We love it very much here in Israel. At the same time, though, we are dealing with the unusual dynamic of being profiled by the locals. One of the most pronounced illustrations of this is when you grab a taxi here on the streets of Jerusalem.
I have to add that it is on the streets, because if you take a taxi parked in front of the King David or Waldorf-Astoria, you may be paying 50 percent more than you would otherwise. And who wants to overpay if you do not have to?
I have to say this first: I love the taxi drivers here. They are the salt of the earth; in a sense, they are the lifeblood of the country. Many are IDF veterans, and they have seen the best and the worst of what Israel has to offer and what Jews have had to endure over the decades.
Still, business is business, and these men are not driving all day — and some deep into the night — for the fun of it. Many are in the driver’s seat until they cannot keep their eyes open, in order to make a few shekels and be able to support their families.
But that does not mean that they have to overcharge us, or, shall I say, try to rip us off, just because they have sized us up as being tourist types from New York. I could not believe my ears last week when a driver asked where we were from and we said the Five Towns — and he said that we give that impression (though he did not say it in those words). On one level, of course, that is a compliment, but I doubt he meant it that way.
I don’t think I’m paranoid per se, but a similar thing happened in a Jerusalem restaurant last week. We made reservations at one of the most in-demand eateries in Jerusalem — Jacko’s Street. We arrived early, the place was about half-full, and they told us that, yes, they have our reservation but it is for seating at the bar.
What? The bar? Who asked to be seated at the bar?
We’ve been to Jacko’s before, located in the heart of the gentrified area of Jerusalem known as Machane Yehuda. This area has become the hub of the city with lines outside the doors of most restaurants and the streets teeming with people. There were three young women seating diners and we protested to them, saying that we did not reserve the bar and that we were not told the seats for dinner would be at the bar.
They looked at one another for a few minutes, checked their computer screens, and then somehow magically came up with a table for two that was fairly large and in a nice part of the place. There was really no need at that point to inquire as to what that no-table-available charade was all about. The important thing was that the food was quite good and the place did fill up about a half-hour after we arrived but no one seemed to need our table, so that was good.
Other than Jacko’s, we were at Piccolino, which is off Ben Yehuda Street in the Kikar Musica, and one evening we tried a place called Pompidou on Emek Refaim. The short review is that Piccolino is great, but Pompidou not so great.

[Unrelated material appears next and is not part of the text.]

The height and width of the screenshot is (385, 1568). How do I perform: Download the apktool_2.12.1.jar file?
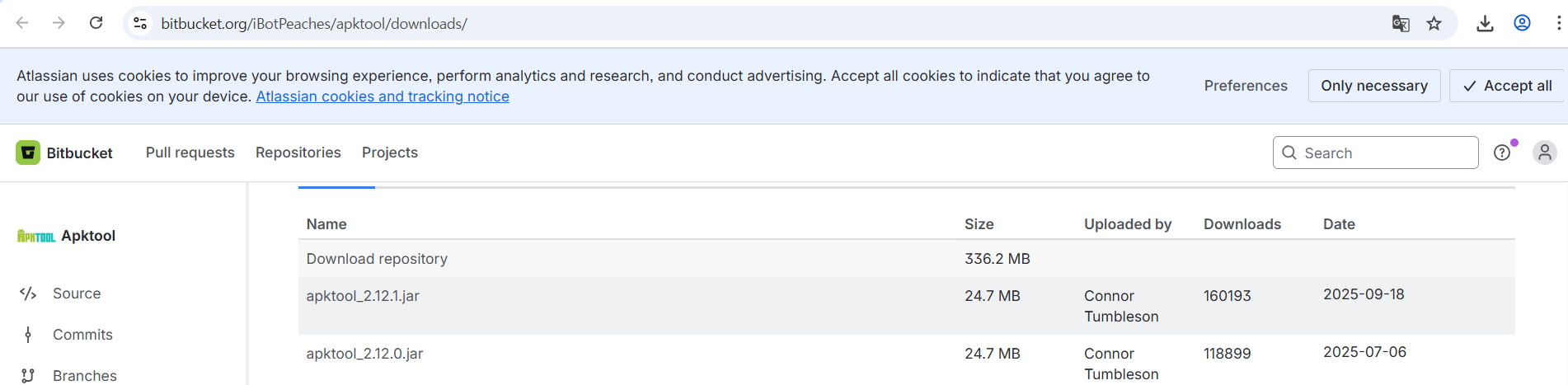click(363, 296)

Back to my friends driving taxis here in Israel. I told you last week about Shmulik, one of our heroes in Bnei Brak, but I hopped into another taxi on Rechov Allenby in Tel Aviv last week. As soon as I entered the cab I said to the driver that I can tell he has a good and happy life and that he is satisfied with the work he is doing. He asked how I knew that, and I told him that the taxi is spotless both inside and out, and there is no stench of cigarettes or cigars inside — and that just creates the impression that things are good.
The driver smiled and said that he quit smoking 26 years ago and never had a cigarette again. I said to him that he was probably happily married as well, and he nodded his head in the affirmative. So there you have it — clean taxi, good life.
Now a word about the size of the seats in back of the taxis. I’m not a tall person but rather built low to the ground. That said, how does anyone over 5’8” get into those taxis and then manage to maneuver themselves out when they arrive at their destination? I find myself practically contorting myself to get into the back seat and out once we arrive at the destination.
I can manage, but how do the tall folks get in and out of these vehicles? And then to add to the challenge, very often in small cars with good-sized drivers, the drivers have their seat pushed back almost into my lap if I am sitting directly behind them, which is my usual place.
Then there is the matter of pricing. Most taxi drivers just press the meter when you enter their car. Others will ask you whether you want to take the trip on the meter or at a fixed price. Obviously, the drivers — or at least some drivers — prefer off-the-meter fares, possibly because it is not reported income, so let’s leave it at that.
But it is not such a simple matter. If a driver asks if you want the ride on or off the meter, that usually means his preference is most likely that the transaction be off the meter. If you choose off the meter, that means you will get anything from a slightly to an exorbitantly inflated price, but you will get where you are going quickly.
Now, if you reject his offer and insist on a metered excursion, you are running the risk of seeing parts of the city you’ve never seen before on your way to wherever. It would seem to me that if you get into a taxi you can assume that the ride is going according to regulations on the meter unless there is a conversation on the matter. Too often, however, the opposite is the case here. If neither party says anything, there is a good chance the meter is not going on and you will pay 60 shekel for a 30-shekel fare.
And that’s not such a bad thing either. Except for the non-Jewish drivers — who are plentiful, by the way — it is, in reality, not possible to pay excessively for these rides. It’s all a matter of charity on some level. Perhaps that is not their motive, but maybe they just don’t realize it.